━━━ Dataset excerpts

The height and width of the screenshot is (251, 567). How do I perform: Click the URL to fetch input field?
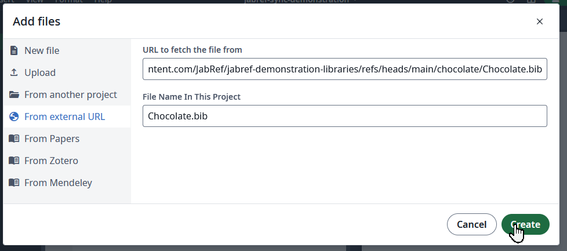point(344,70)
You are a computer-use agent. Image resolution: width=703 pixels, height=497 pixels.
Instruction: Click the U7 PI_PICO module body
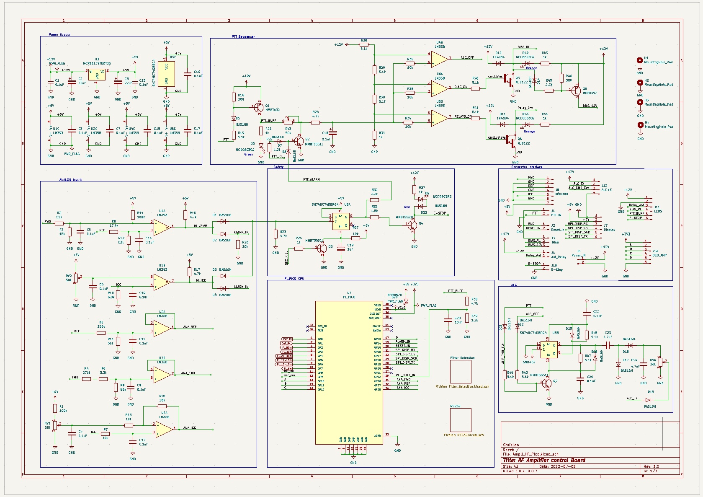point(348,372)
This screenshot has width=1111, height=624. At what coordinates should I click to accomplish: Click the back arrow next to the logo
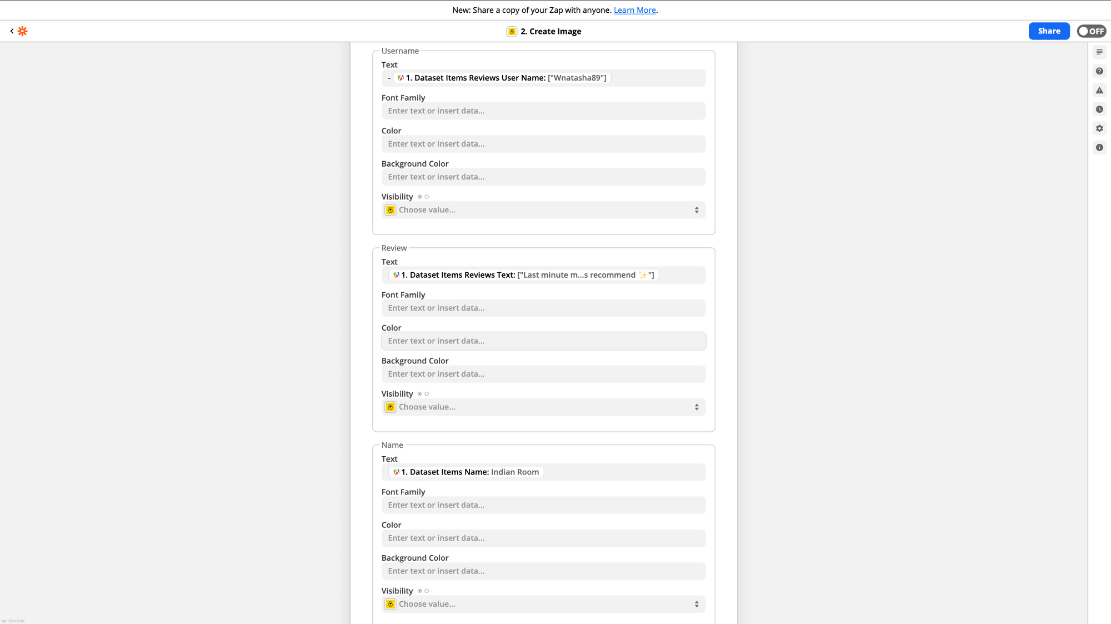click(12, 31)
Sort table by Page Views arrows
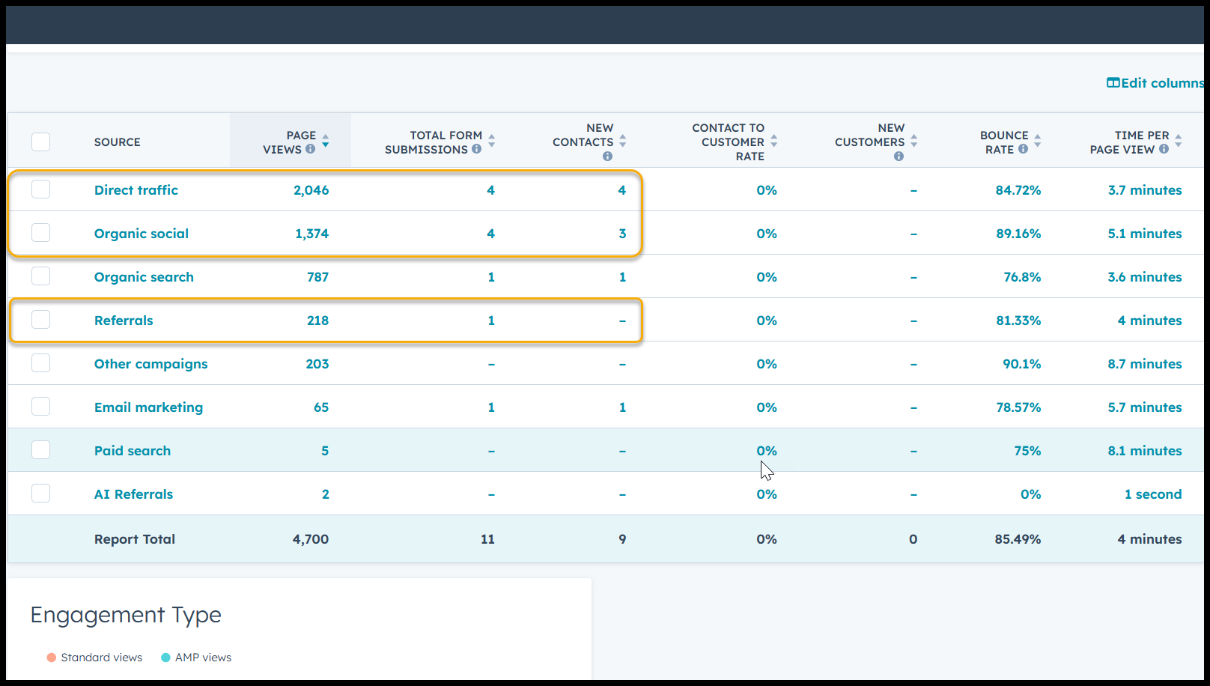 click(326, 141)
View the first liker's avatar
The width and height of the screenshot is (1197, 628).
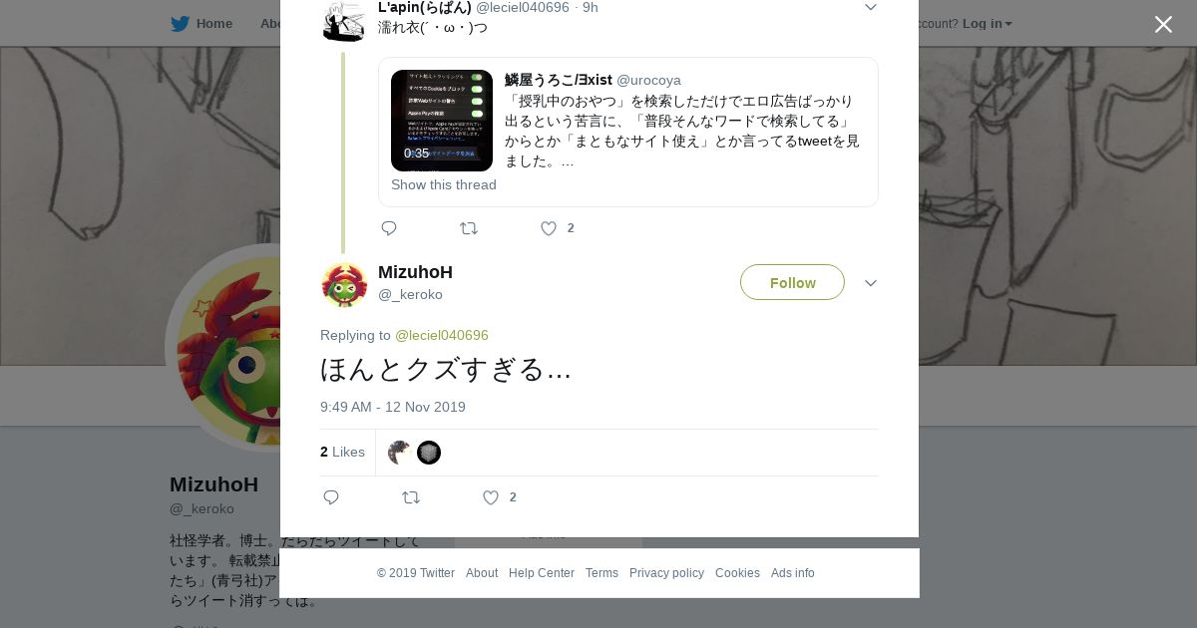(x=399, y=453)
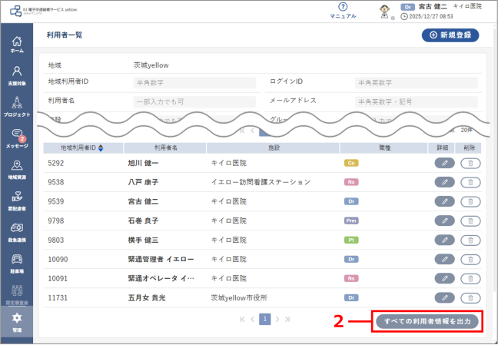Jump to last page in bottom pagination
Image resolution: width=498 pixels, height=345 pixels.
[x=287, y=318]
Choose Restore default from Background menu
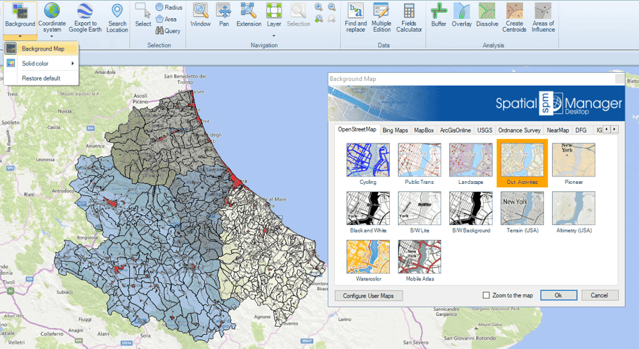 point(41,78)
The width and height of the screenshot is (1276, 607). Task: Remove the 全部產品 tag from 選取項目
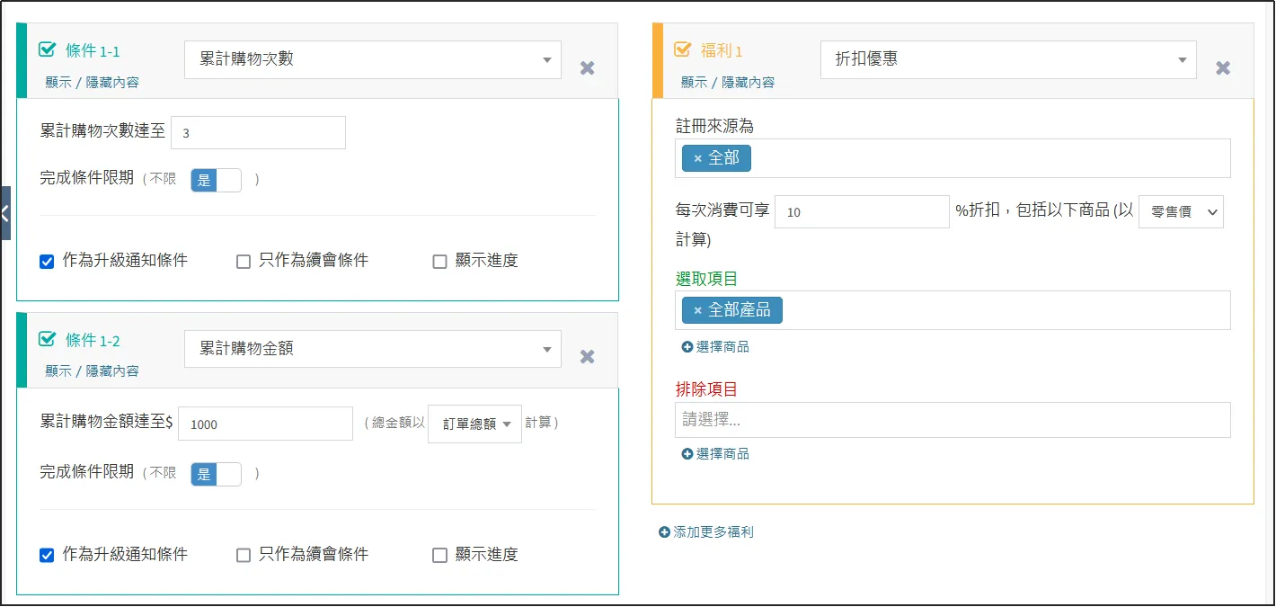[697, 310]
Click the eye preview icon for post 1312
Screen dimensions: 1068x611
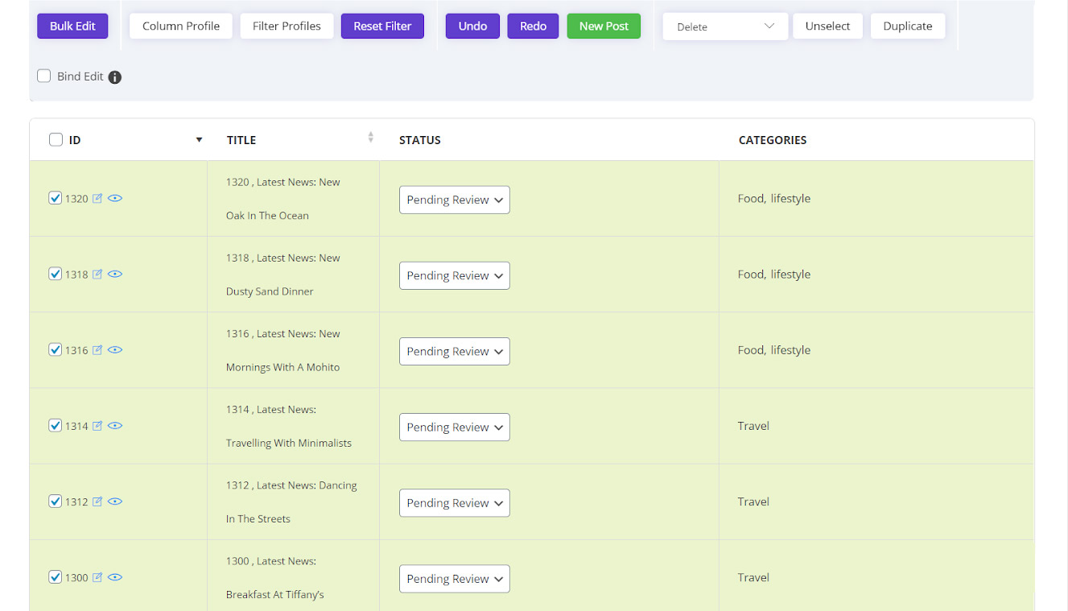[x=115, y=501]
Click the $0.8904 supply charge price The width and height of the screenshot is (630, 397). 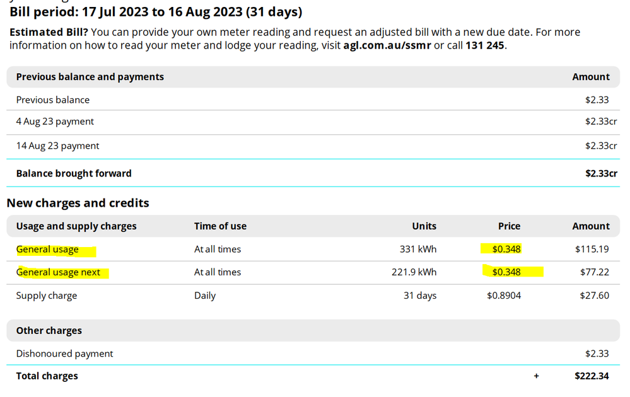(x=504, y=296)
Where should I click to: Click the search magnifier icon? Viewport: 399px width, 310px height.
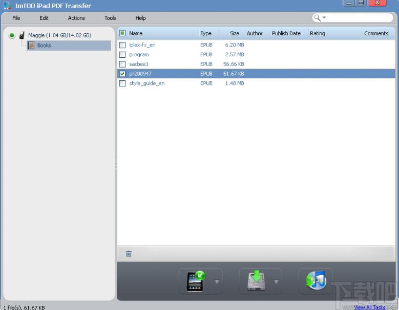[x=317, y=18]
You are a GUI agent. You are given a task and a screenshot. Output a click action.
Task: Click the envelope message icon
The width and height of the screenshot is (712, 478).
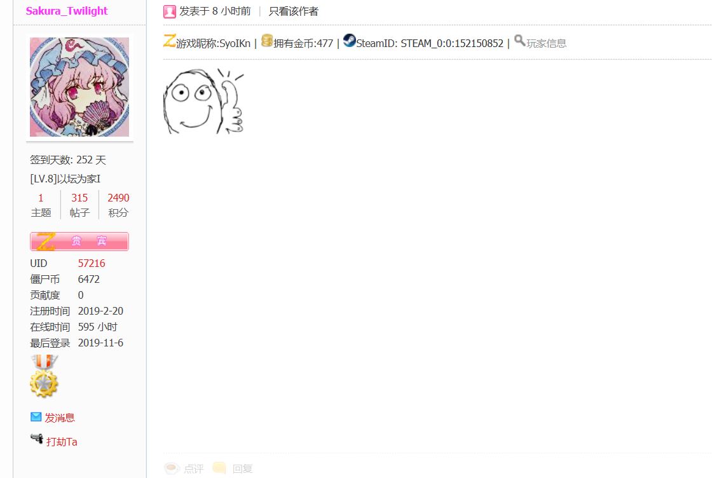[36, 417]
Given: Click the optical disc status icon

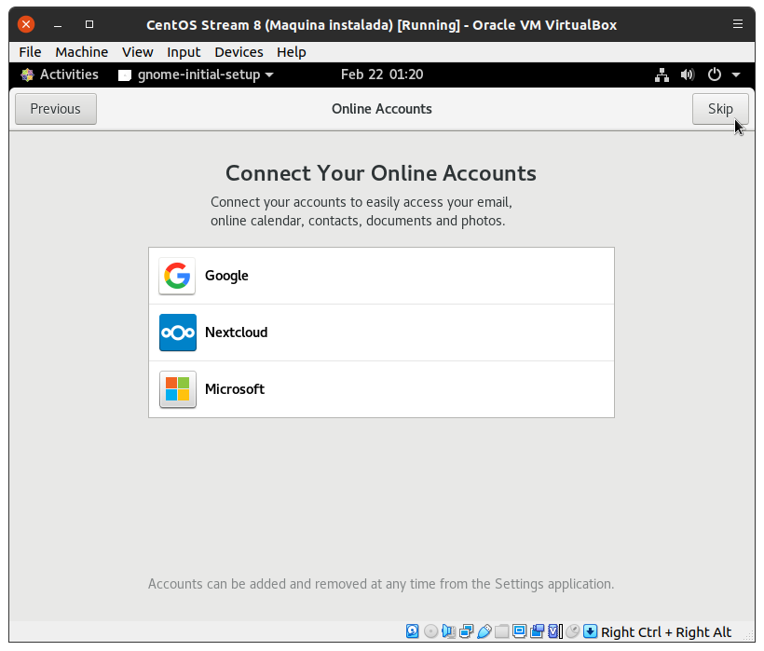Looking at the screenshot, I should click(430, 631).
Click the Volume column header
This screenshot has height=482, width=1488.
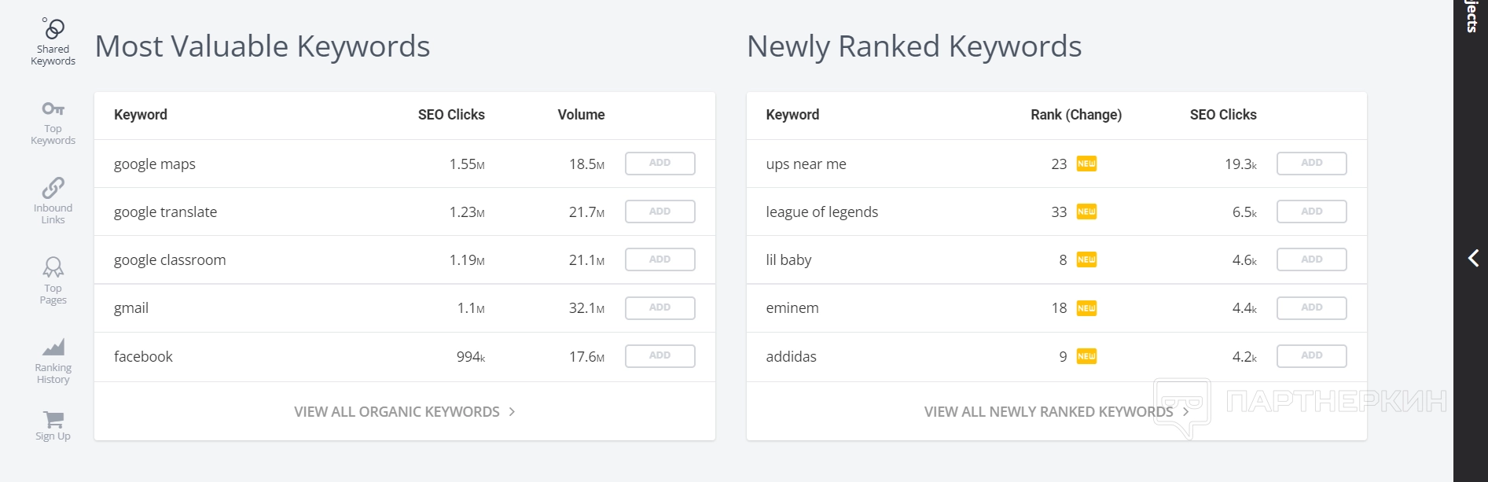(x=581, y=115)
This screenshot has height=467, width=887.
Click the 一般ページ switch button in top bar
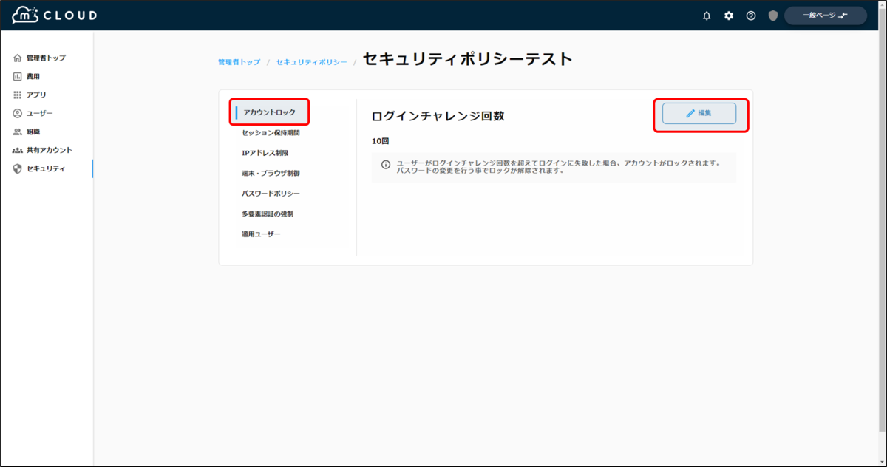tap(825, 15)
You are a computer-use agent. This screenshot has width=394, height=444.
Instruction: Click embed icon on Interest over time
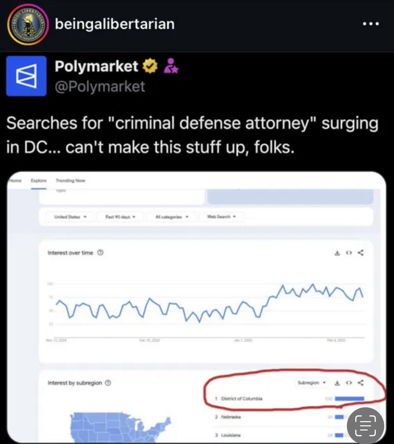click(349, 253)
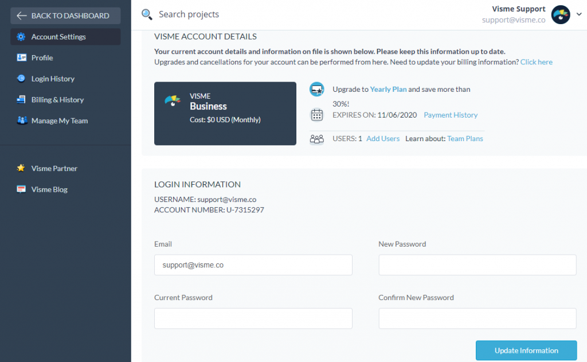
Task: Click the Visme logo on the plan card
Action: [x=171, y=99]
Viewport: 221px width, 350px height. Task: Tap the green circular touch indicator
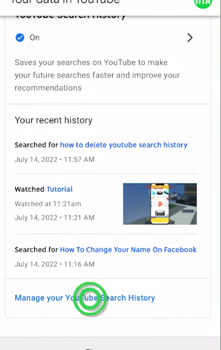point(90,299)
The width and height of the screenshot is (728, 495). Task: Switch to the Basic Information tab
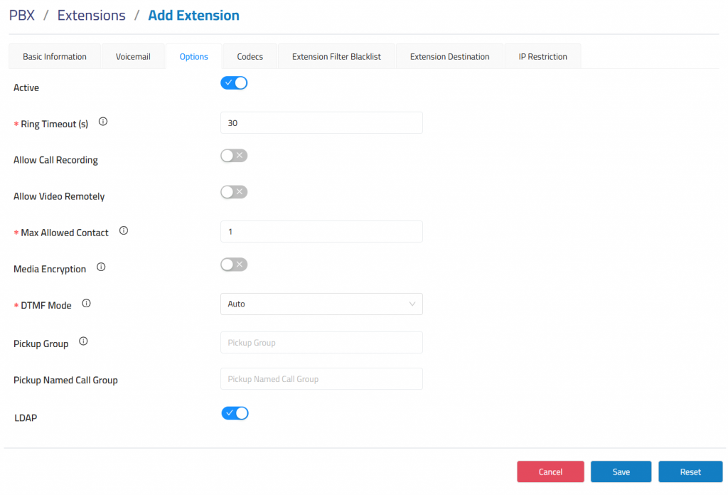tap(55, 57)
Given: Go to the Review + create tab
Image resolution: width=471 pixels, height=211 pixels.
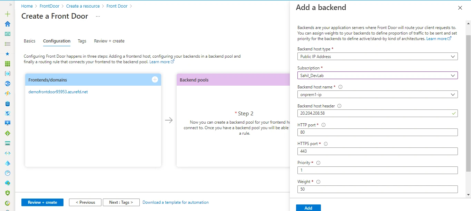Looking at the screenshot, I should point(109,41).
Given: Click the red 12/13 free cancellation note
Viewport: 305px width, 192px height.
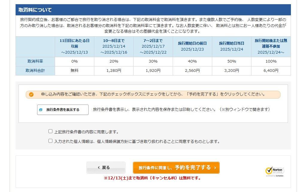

━━━━━━

- _Problem details_
Reproduce the rows exactly, starting at the line that contains "Given: Go to the Review + create tab" and ending at the end of the rows. Leave the pictures out of your answer.

- _Written answer_
Given: Go to the Review + create tab
Image resolution: width=471 pixels, height=211 pixels.
Looking at the screenshot, I should point(109,41).
Given: Click the red 12/13 free cancellation note
Viewport: 305px width, 192px height.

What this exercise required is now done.